RANDOM LINKS FOR 8/6/11
Aug 6th, 2011 by Clark Humphrey

  • Our ol’ pal David Goldstein floats the idea that Metro Transit perhaps should be broken up, with Seattle resuming authority over in-city bus routes (including funding authority), intercity routes given over to Sound Transit, and King County keeping the rest of the system. (Seattle ran its own bus routes before Metro was formed in the early 1970s.)
  • Meanwhile, Jason Kambitsis at Wired.com believes transit is a civil rights issue. It allows lower-income people to get to work and other places without the relative huge expense of car ownership.
  • Another bicyclist was struck by another hit-and-run driver in Seattle. Fortunately, this victim will live.
  • In what might be a grandstanding move but is still welcome, state Attorney General (and gubernatorial candidate) Rob McKenna is lashing out about what he calls Bank of America’s shoddy foreclosure practices…
  • …and the Washington Mutual execs who steered the state’s last homegrown big bank into the heart of the mortgage-bubble disaster won’t be prosecuted.
  • The Mariners have finally gotten rid of designated hitter Jack Cust, whose very name invokes what M’s fans have done a lot of this year.
  • The young City of SeaTac finally got its first big protest march (by and for hotel workers).
  • Would the Midwestern funny-money fiddlers who now run Boeing really ruin the company’s whole quality reputation and value chain just to stick it to Wash. state? Maybe.
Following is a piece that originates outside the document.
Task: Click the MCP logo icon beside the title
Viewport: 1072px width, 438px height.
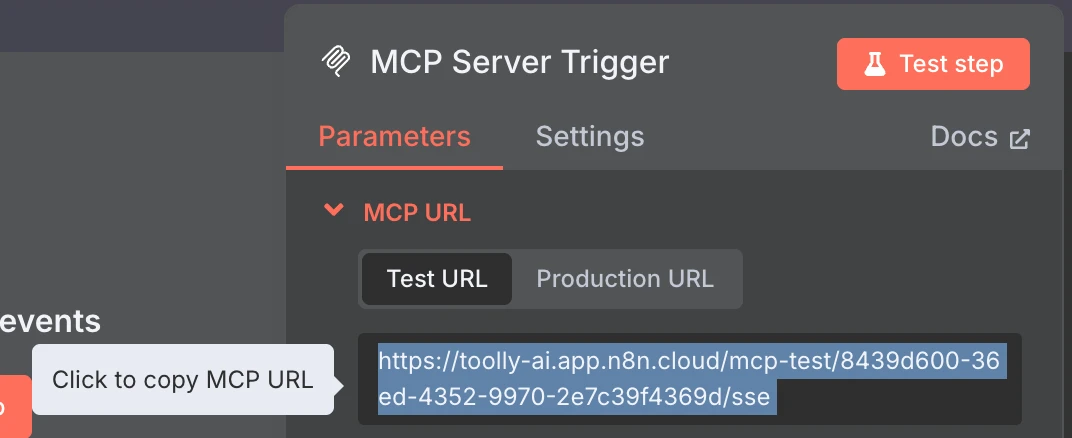Action: tap(336, 62)
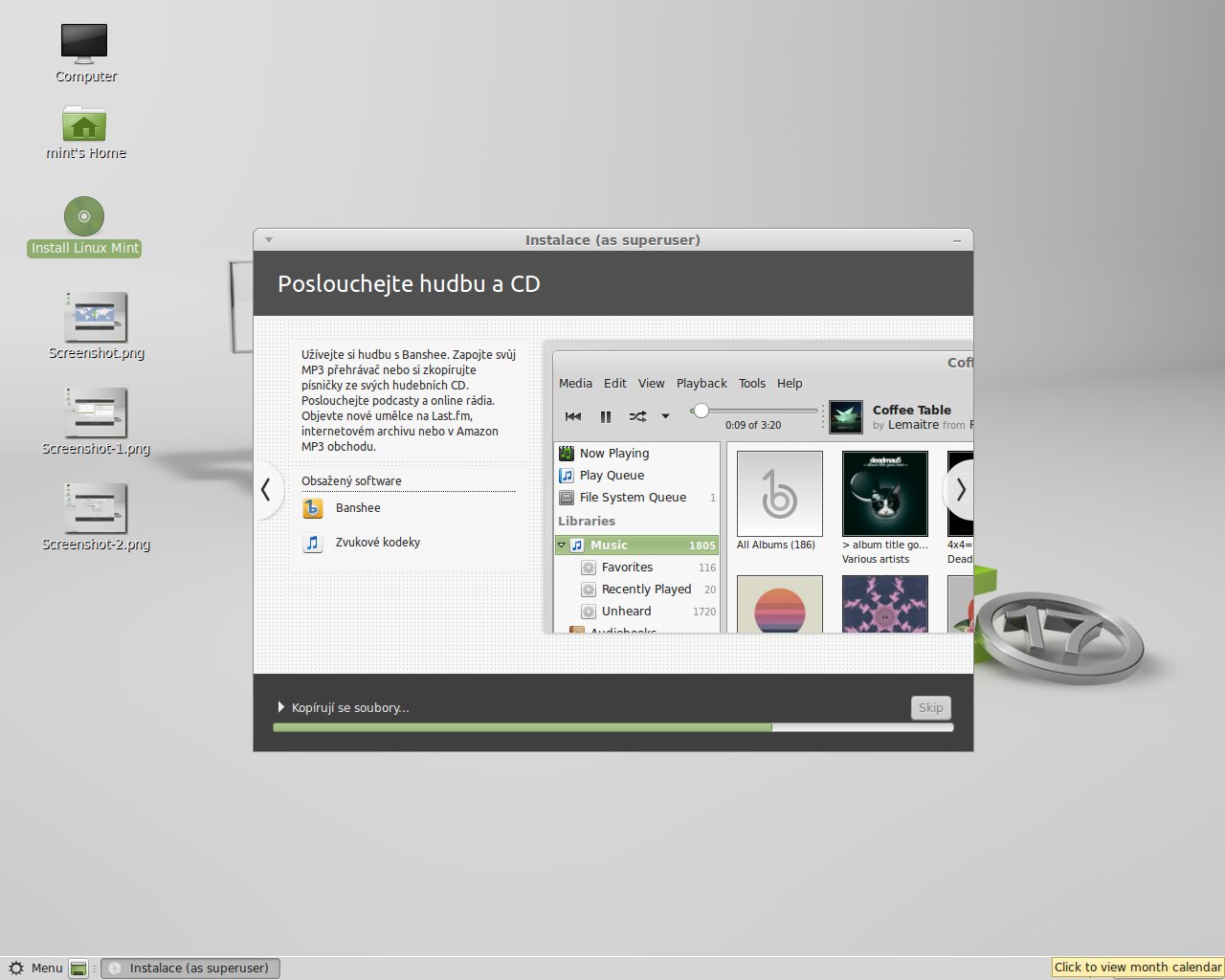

  • When inappropriate quasi-racist comments about Obama will be made, Fox News will make them.
  • Another slice of the media biz that’s in apparently inexorable fiscal decline: cable porn. The Gawker.com story about this, naturally, can’t stop repeating the word “shrinkage.”
  • To end on a fun note, here are some cool pictures of old cassette tapes.